I would not say, though, that it cannot be patched full stop.

A simple EMC shielding braid in the headphone wires would fix this, and if the hack becomes more widely known/gains more public attention, then headphones with built in mics will probably start having this feature as a default.

I am assuming that the attacker would have to increase the frequency so as to not be heard by the victim. Is it not possible to filter out these out-of-vocal-range frequencies in software, regardless of the effects on hardware?

The frequencies the transmitter generate aren't sounds, but magnetic fields.

As to not be induced in the "sound" wire: remember that every conductor that carries a current creates a magnetic field around itself. If the target is listening to music (which he most likely is if he is using his earphones), the magnetic field already present around the sound wire will "repel" the other magnetic fields, and thus no current will be induced.

It's a complicated effect.


wow...incredibly fascinating!!!! Very well written article.

This is unrelated but I just saw on the news that an undisclosed "3rd party hacker" assisted the FBI in hacking into the cell phone of a deceased terrorist involved in the San Bernadino terror attack.
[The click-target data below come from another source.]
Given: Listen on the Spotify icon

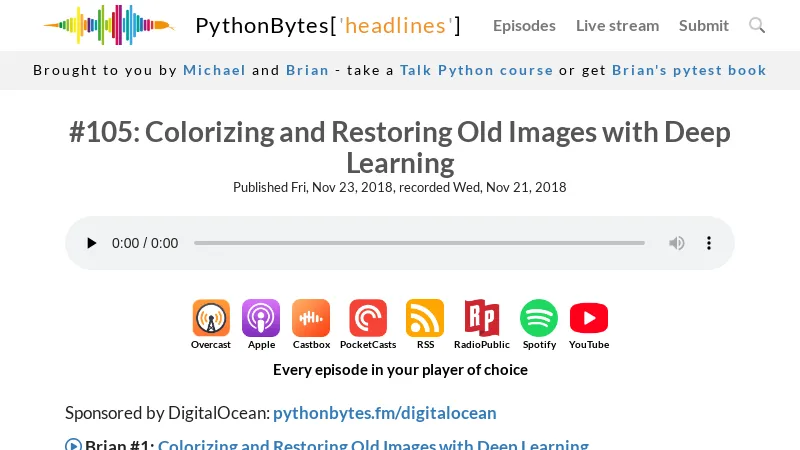Looking at the screenshot, I should point(539,319).
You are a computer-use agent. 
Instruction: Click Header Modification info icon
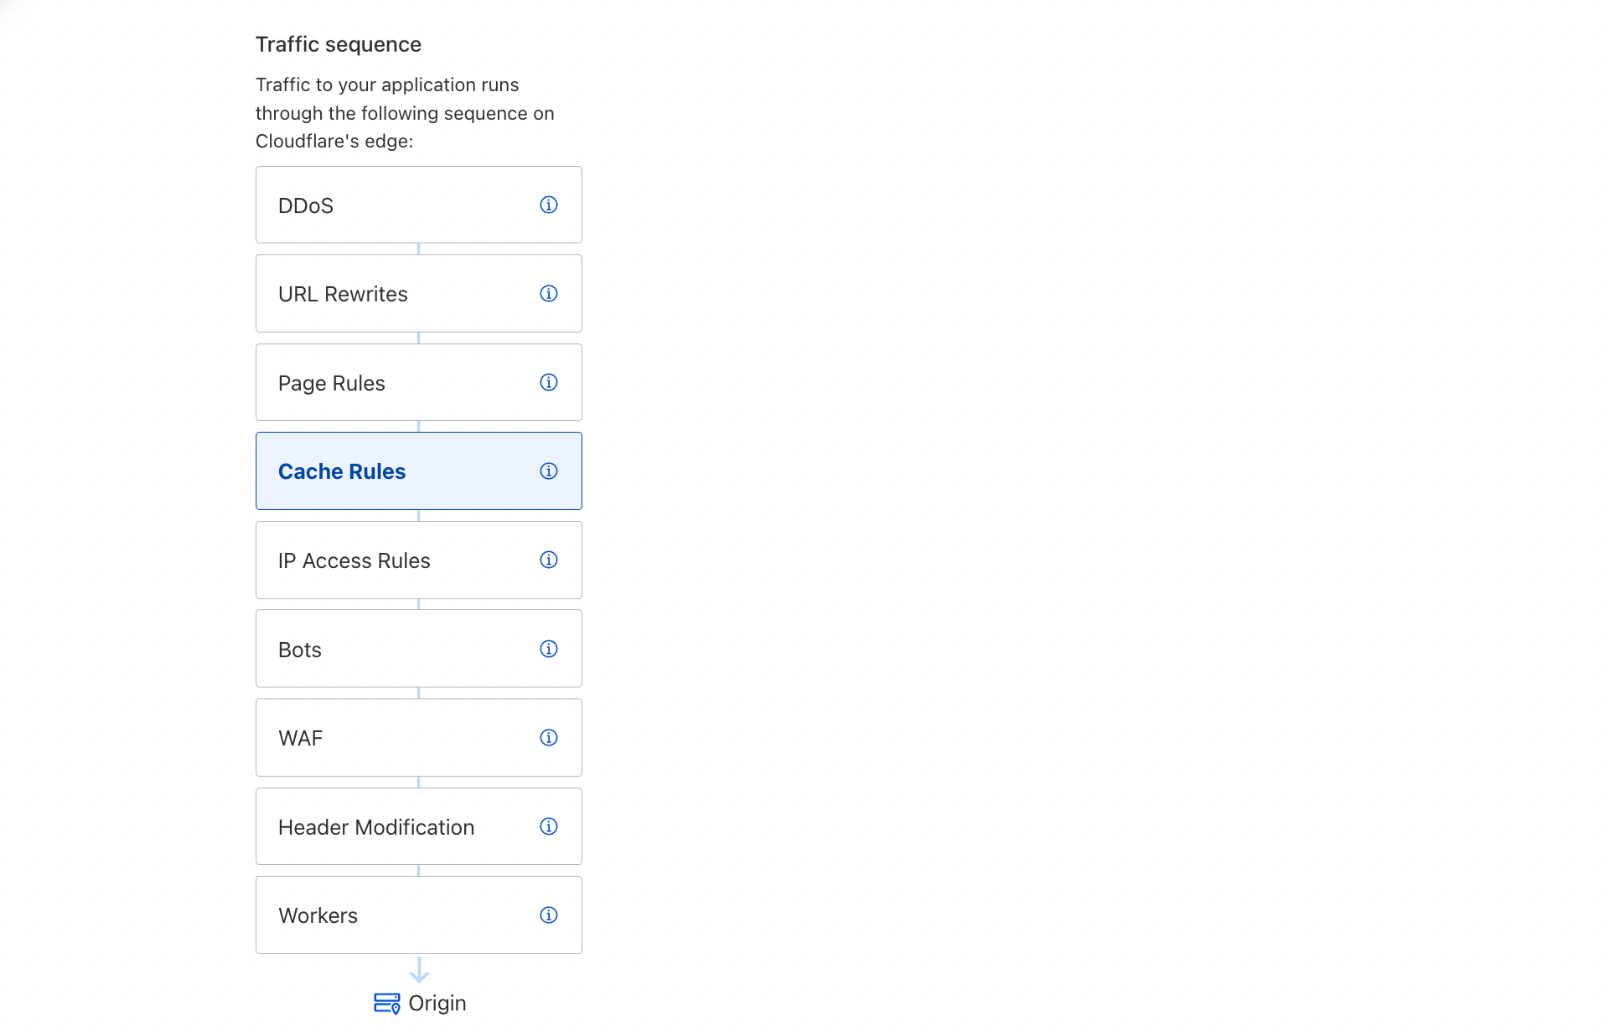pyautogui.click(x=548, y=826)
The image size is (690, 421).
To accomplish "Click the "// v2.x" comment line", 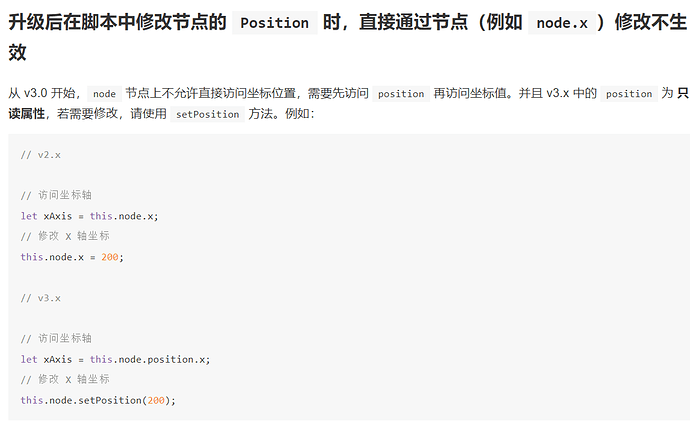I will (40, 154).
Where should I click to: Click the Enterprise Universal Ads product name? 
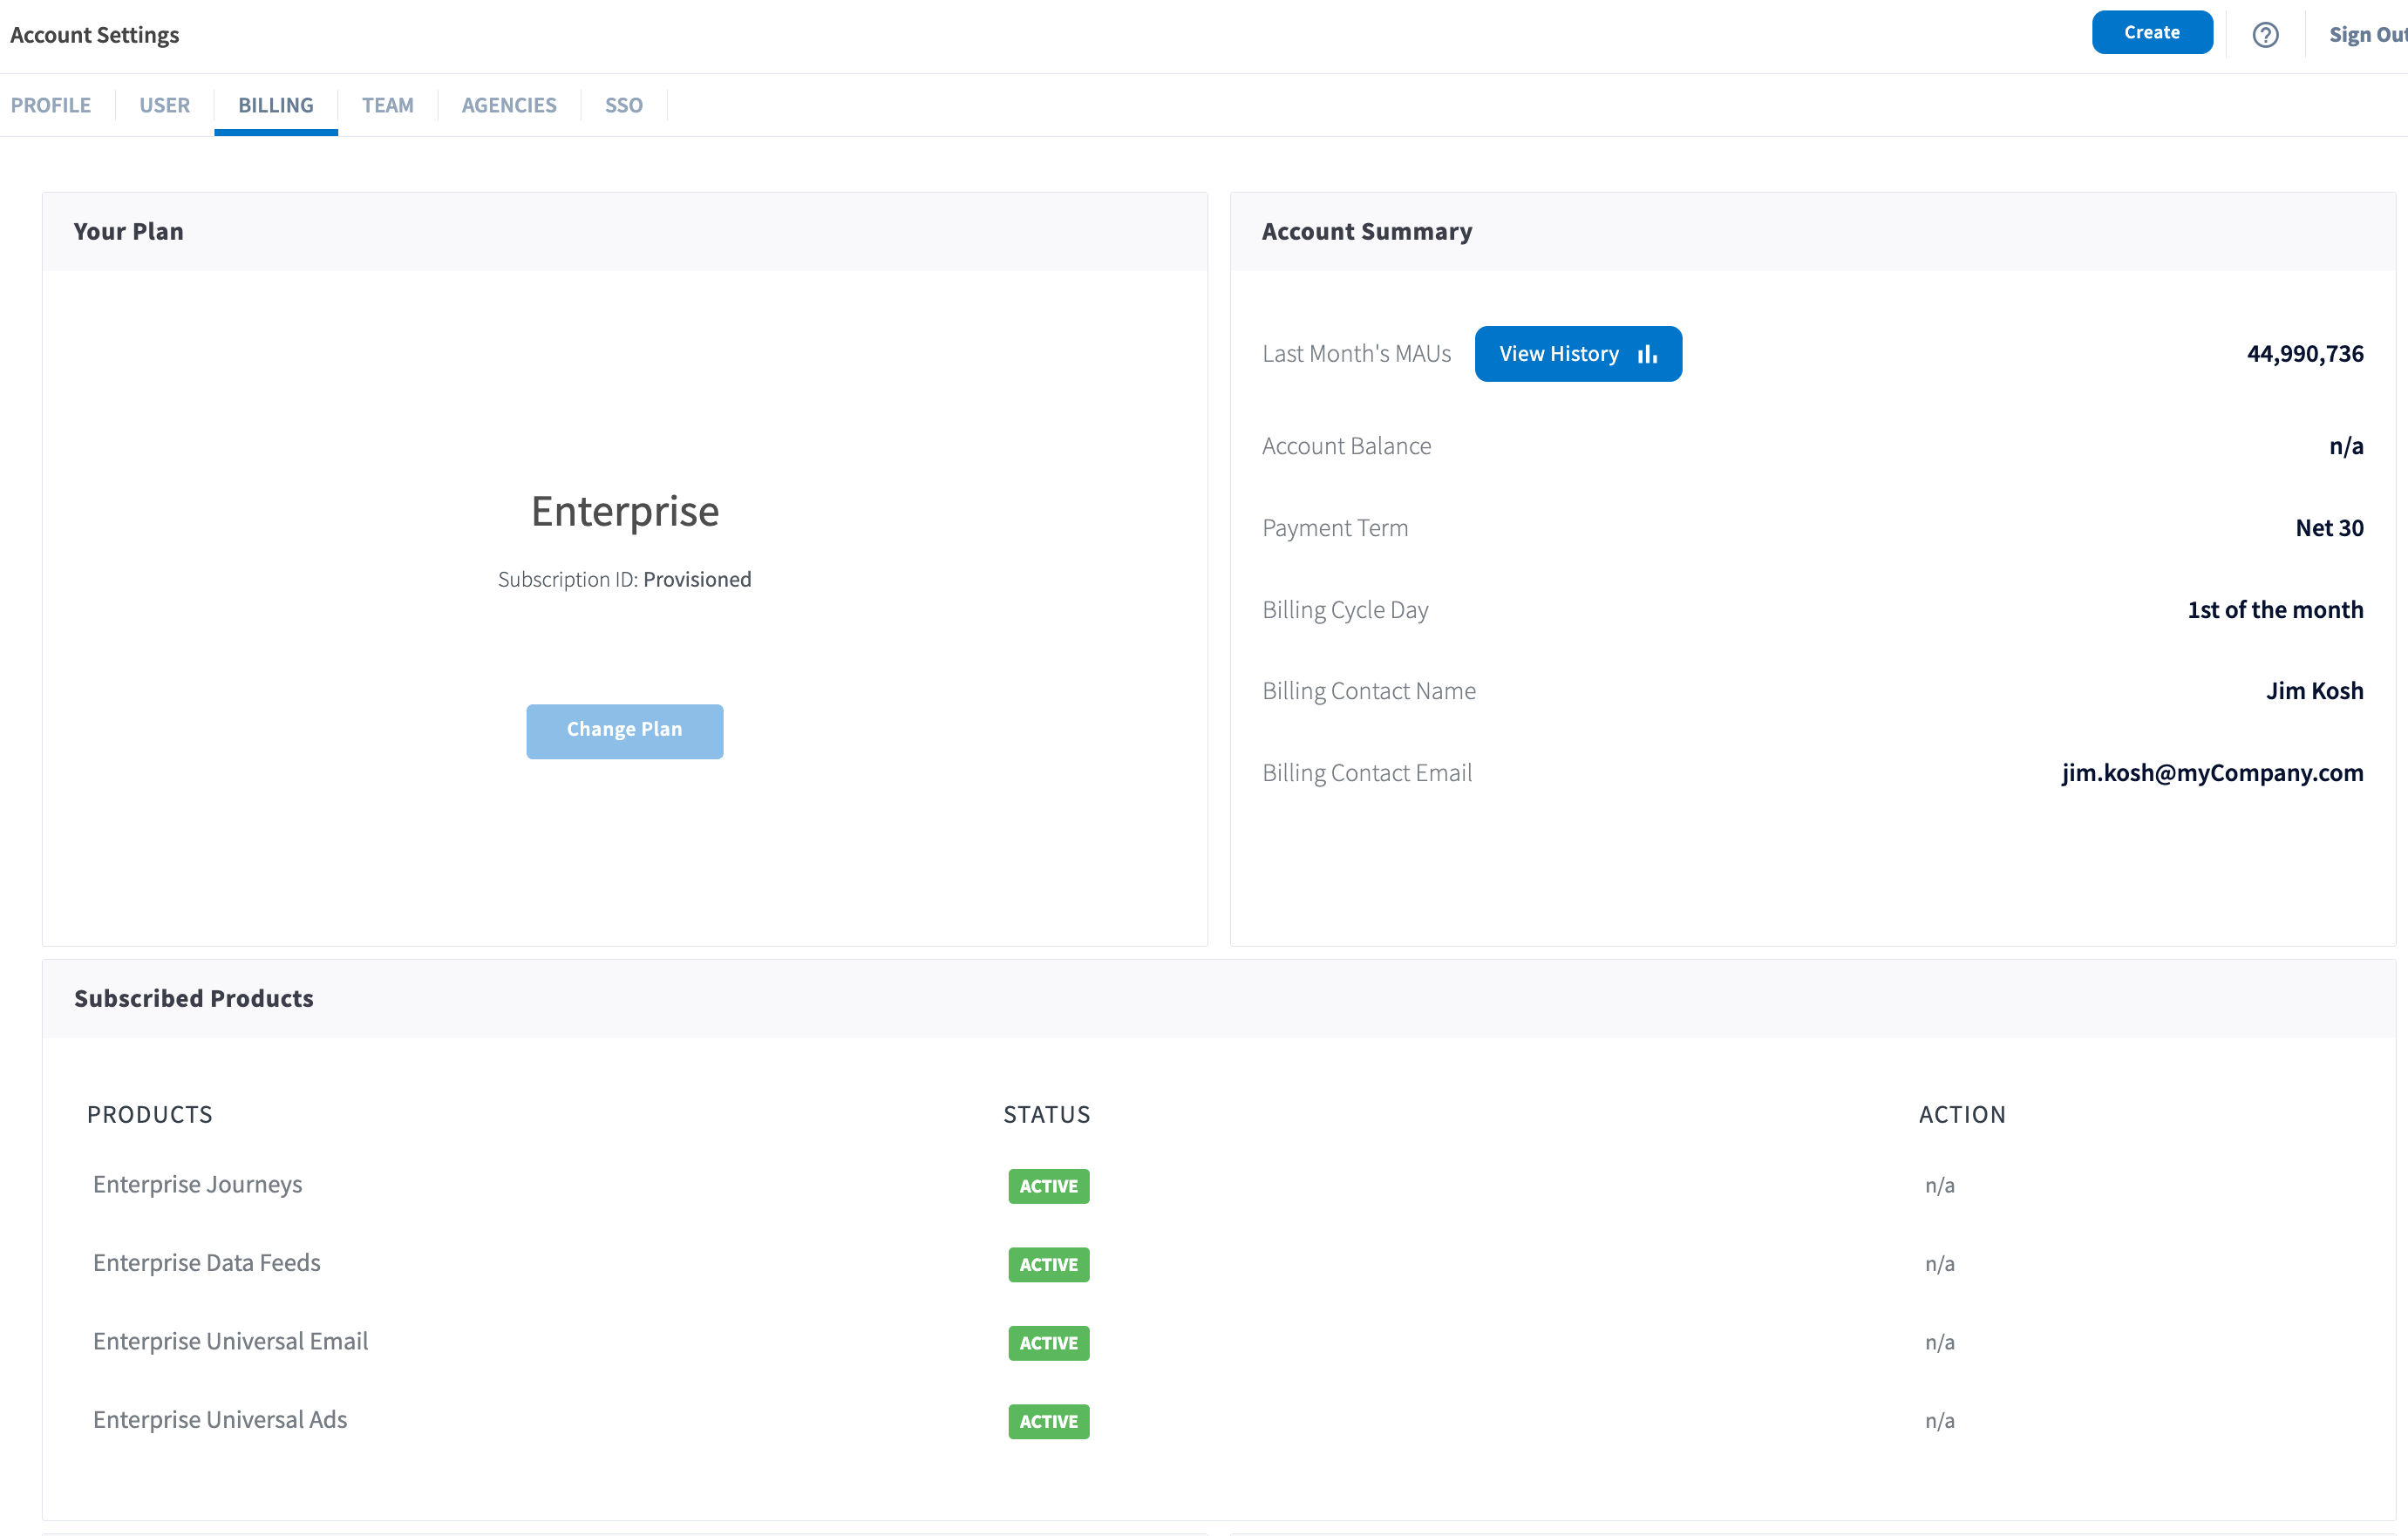tap(220, 1419)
Originally the FBI went to Apple to get them to hack into the phone because the FBI wasn't able to. Apple refused to do so and was taken to court and ordered by a judge to do so. Apple appealed the decision and it's still being worked out through the courts. But today the FBI came forward to announce that they don't need Apple's assistance anymore because they got this "3rd party" to do their dirty work. Apple is not happy about it because they feel as though this hack needs to be disclosed to them so they can patch it, but of course, the FBI is refusing. Interesting stuff. What do you think?

I might write my next Opinion Tuesday about it.